Eu era o editor de Esportes do Jornal da Tarde naquela data.
Assisti a Brasil 2 x 3 Itália em casa. Foi o único jogo do Brasil a que assisti em casa – todos os outros foram na redação.
A Seleção Brasileira, comandada por Telê Santana, era cantada em verso e prosa no mundo futebolístico por sua espetacular atuação naquela Copa. Os apaixonados jornais esportivos espanhóis, diziam que aquela seleção era de outro mundo.
E aconteceu a desclassificação que ninguém imaginava.
Chegando à redação, entrei em contato com Roberto Avallone, que era meu sub no JT, e conversamos sobre a cobertura.
Eu exigi um tratamento muito respeitoso para com a Seleção. Nem pau por ter sido desclassificada, nem melodramas – mas respeito.
O Avallone, que já havia conversado com os repórteres, disse que esse era o espírito de todos. Ótimo.
Recebi o espaço destinado à Edição de Esportes, creio que 12 páginas, fiz a distribuição por assuntos e me reuni com Sandro Vaia e Anélio Barreto, dois importantes editores que estavam emprestados ao Esporte.
(Essa era uma marca do JT. Quando um assunto precisava de cobertura especial, aquela editoria recebia reforços. Podia ser política, noticiário internacional ou qualquer outro. Naqueles dias, era o Esporte com a Copa da Espanha. Daí, a presença dos dois reforçando o meu time de profissionais que já era muito parrudo).
Quando conversávamos chegaram as radiofotos da Espanha.
Fui olhando e passando uma por uma aos dois companheiros. Uma me chamou a atenção. Disse a eles:
– Eis foto da nossa Capa.
Mostrei a eles uma foto em que aparecia um menino, com uma senhora ao lado. Sua expressão de dor me chamou a atenção.
Sandro me perguntou:
– Qual a sua ideia?
Peguei um lápis de cera que usávamos para indicar cortes em fotos e fiz um corte para deixar o menino sozinho na foto, aproximando a sua expressão.

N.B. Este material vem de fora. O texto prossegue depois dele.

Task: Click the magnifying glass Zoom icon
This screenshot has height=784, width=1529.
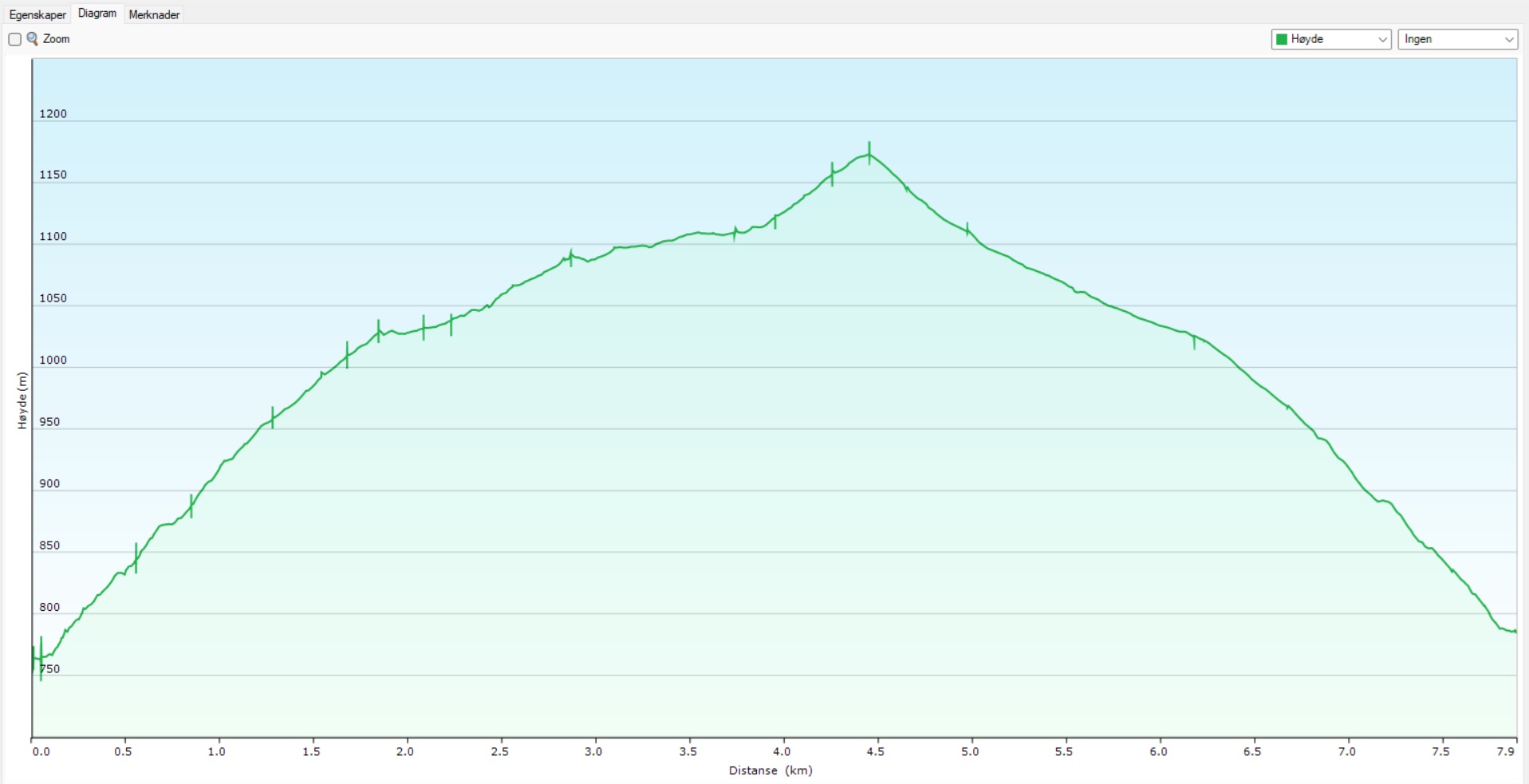Action: [x=33, y=38]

Em seguida, pedi ao José Bento Lenzi que era o chefe do departamento fotográfico, que ampliasse ao máximo aquela foto.
Quando a foto chegou quase do tamanho de uma página de jornal, foi uma porrada. A foto emocionou todo mundo. Sandro Vaia me perguntou o que eu estava pensando da Capa.
Mostrei a ele que a foto ocuparia toda a página.
– E a manchete? – ele quis saber.
– A manchete é a cara do menino.
– Não vai ter manchete? Vai ficar do caralho!
Depois da página devidamente diagramada, o Fernando Mitre, que era o Redator Chefe, me ligou:
– Marinho, sei que você tem aí uma foto que não me mostrou.
– Mitre, eu tenho, mas, é a Capa da Edição de Esportes.
Mitre foi até à minha mesa, viu à foto e decidiu:
– Vou levar. Vai ser a capa de amanhã.
Protestei.
– Peraí, você não vai levar. Você vai colocar manchetes de outros assuntos, de política, de polícia, de trânsito… isso vai matar a foto.
– Não vou levar só a foto. Vou levar a página.
E assim a minha página virou Capa do Jornal da Tarde naquele dia.
E se tornou uma das páginas icônicas do jornalismo brasileiro. Até hoje, 40 anos depois, ela é lembrada e discutida.
As 17 fotos que recebi, vinda da Espanha, eram de autoria do Reginaldo Manente e do Alfredo Rizutti.
A do garoto era do Manente.
Reginaldo Manente é – ou foi, está aposentado – um dos maiores fotógrafos de foto jornalismo que conheci. Como poucos, Manente soube viver e captar o espírito Jornal da Tarde. O JT era exigente. As matérias, as fotos, a diagramação – tudo – tinha que ser diferenciado: o enfoque, o texto, a edição, a foto.
Manente não se contentava – e nunca se contentou – com um ângulo normal, corriqueiro, de uma foto.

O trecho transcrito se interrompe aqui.